If your parent doesn't seem sentimental, this may still be exactly the right thing. Legacy coaching doesn't require someone to be openly emotional or naturally reflective. It just requires them to care about something, which is almost guaranteed after a long, full life.

Most people, when asked the right questions in the right way, have far more to say than anyone around them realized. I've had this conversation with people who opened the door by saying they didn't have anything worth preserving. They were wrong.

WHAT IT CAN BECOME

Recorded conversations

A person's voice, telling their own story, in their own words. Something that can be returned to long after the move is over.

A written narrative

A document that captures a life. Not a eulogy written in advance, but a living account told from the inside while there's still time to get it right.

Stories attached to objects

Before heirlooms change hands, the history they carry can be captured. What the piece meant. Where it came from.
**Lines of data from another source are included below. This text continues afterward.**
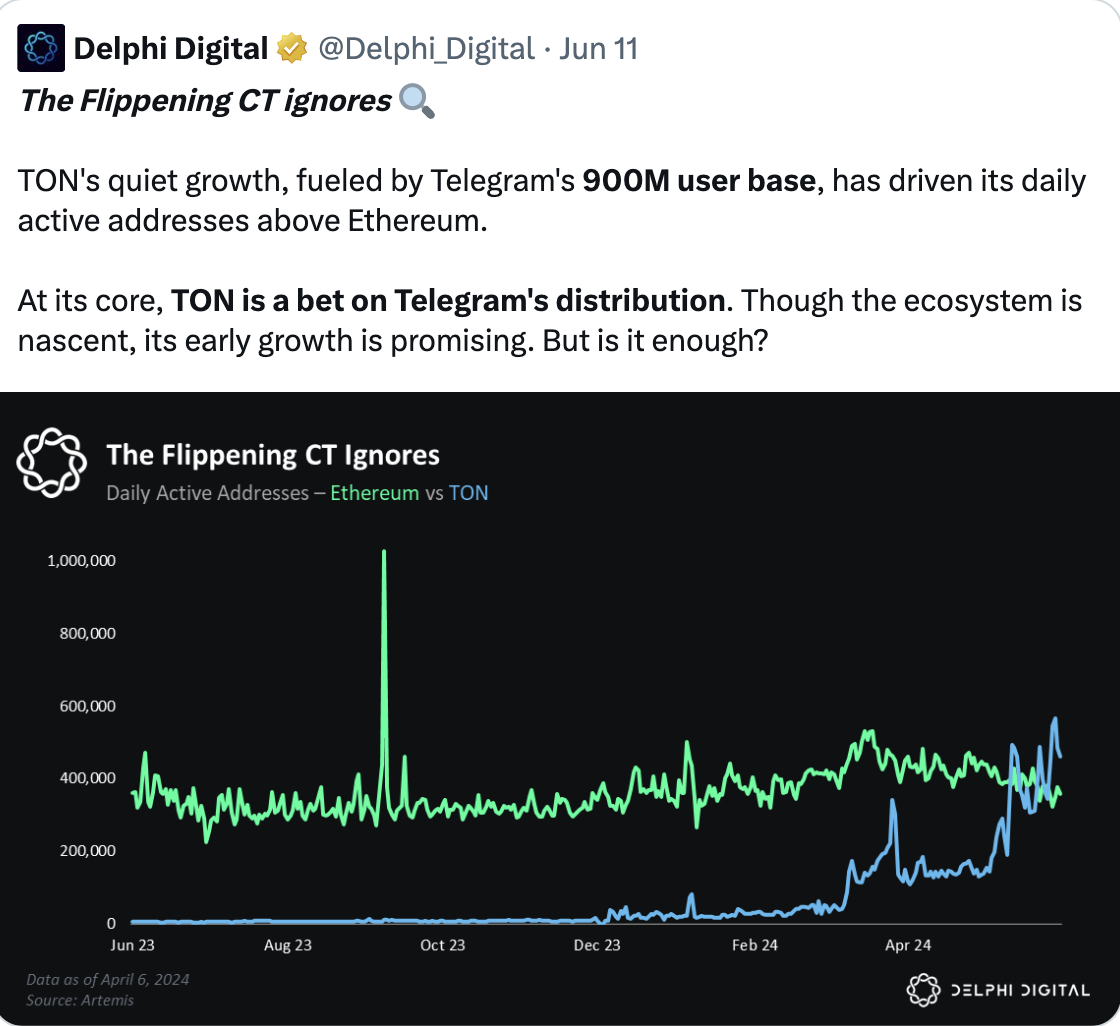Click the Delphi knot logo in chart header

(x=51, y=462)
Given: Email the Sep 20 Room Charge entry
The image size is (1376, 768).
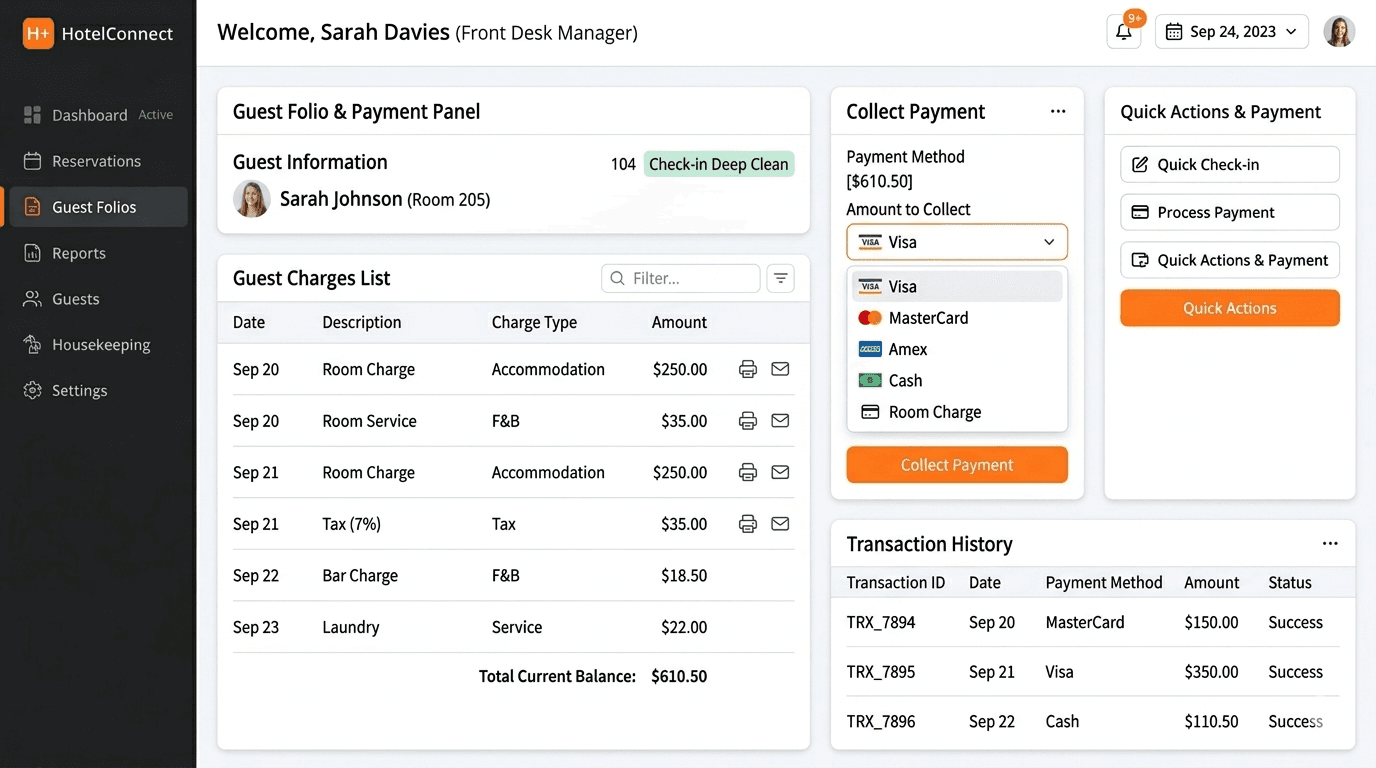Looking at the screenshot, I should tap(780, 369).
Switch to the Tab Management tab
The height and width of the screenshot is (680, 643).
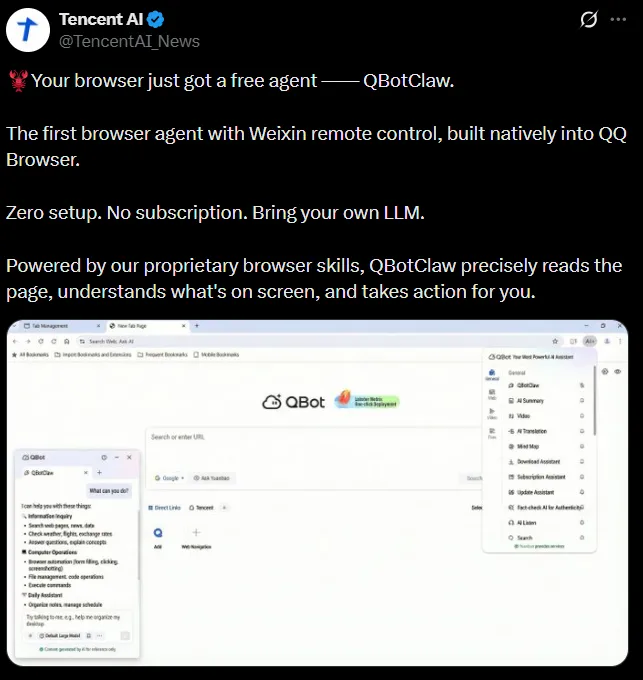pos(62,326)
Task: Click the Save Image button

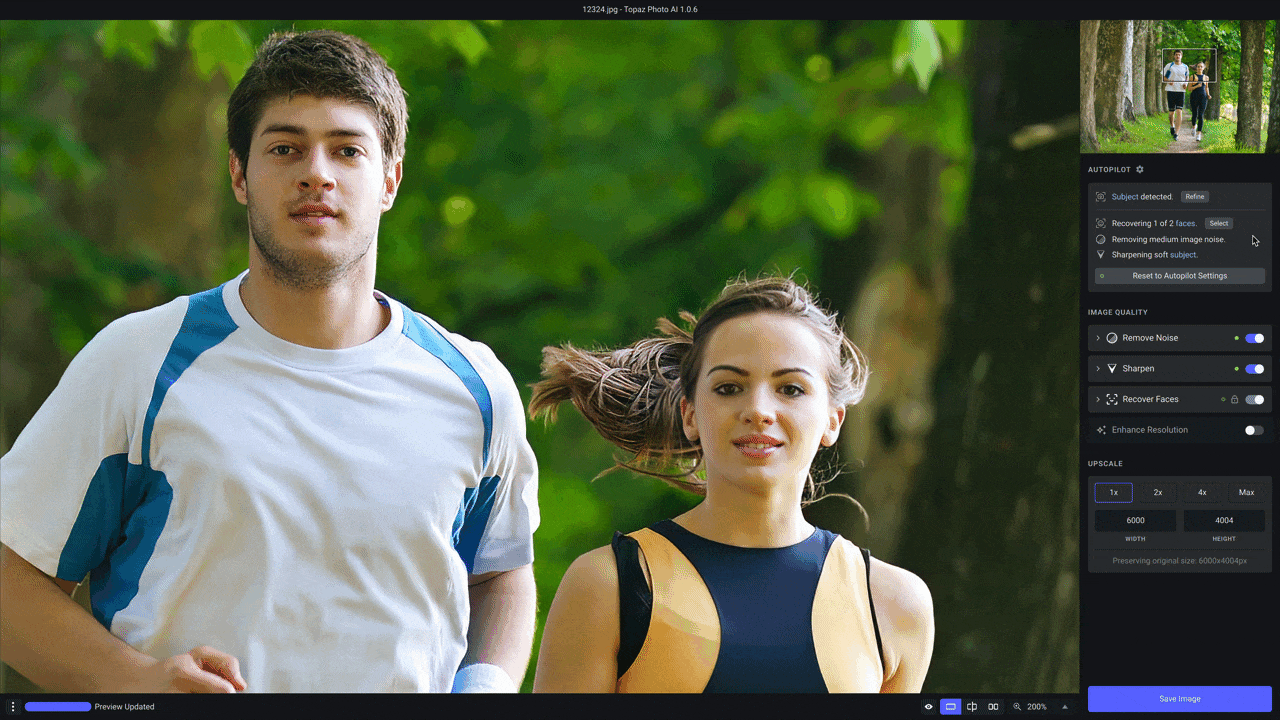Action: [x=1180, y=699]
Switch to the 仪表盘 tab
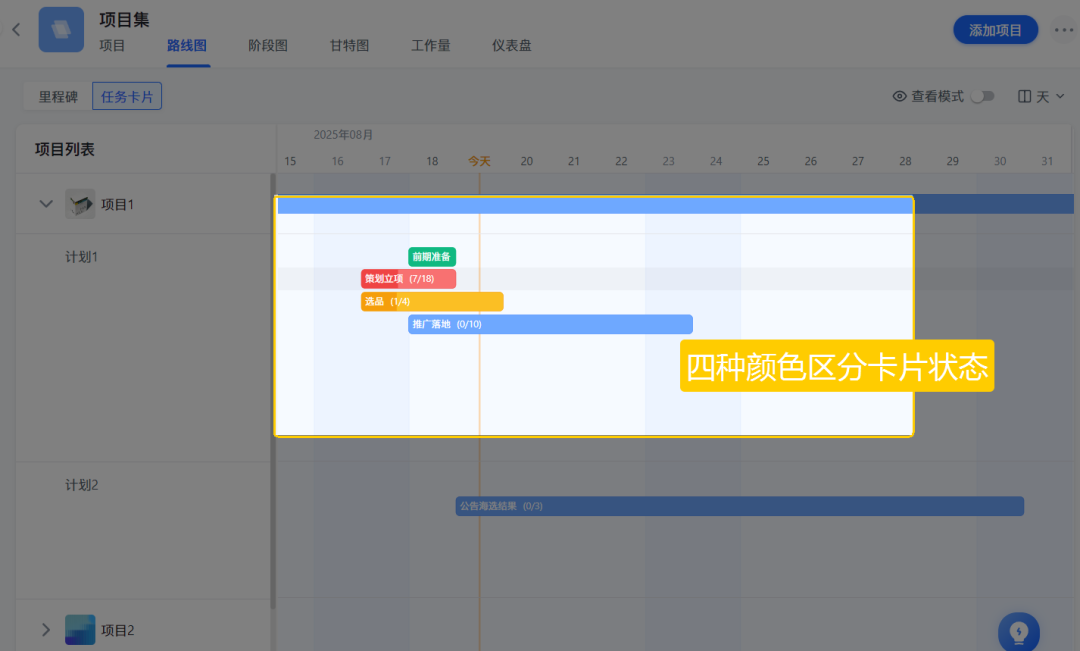 511,45
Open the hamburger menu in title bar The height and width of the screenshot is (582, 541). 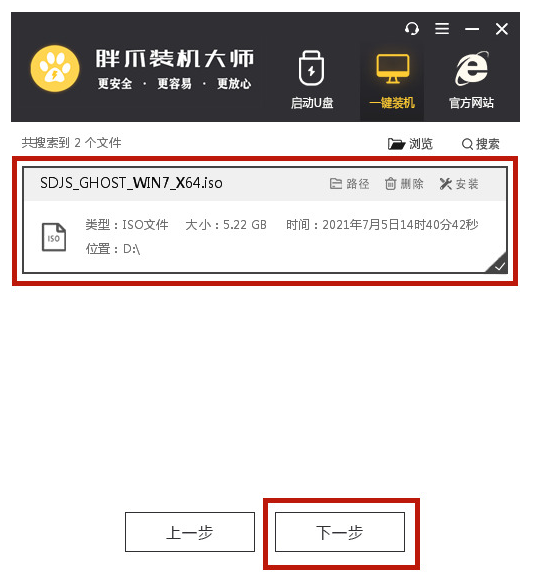point(442,29)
Why it mattered. The story travels with the thing.

The conversation itself

Sometimes the legacy is simply having said it out loud, in a room with the people who needed to hear it. No document required. Just witnessed.

Adult children can be part of this process, not to direct it, but to be present for it, hear things their parent has never said out loud, and ask questions they've always wanted to ask but never found the right moment for. Families are genuinely surprised by what surfaces in these conversations. That surprise is the whole point.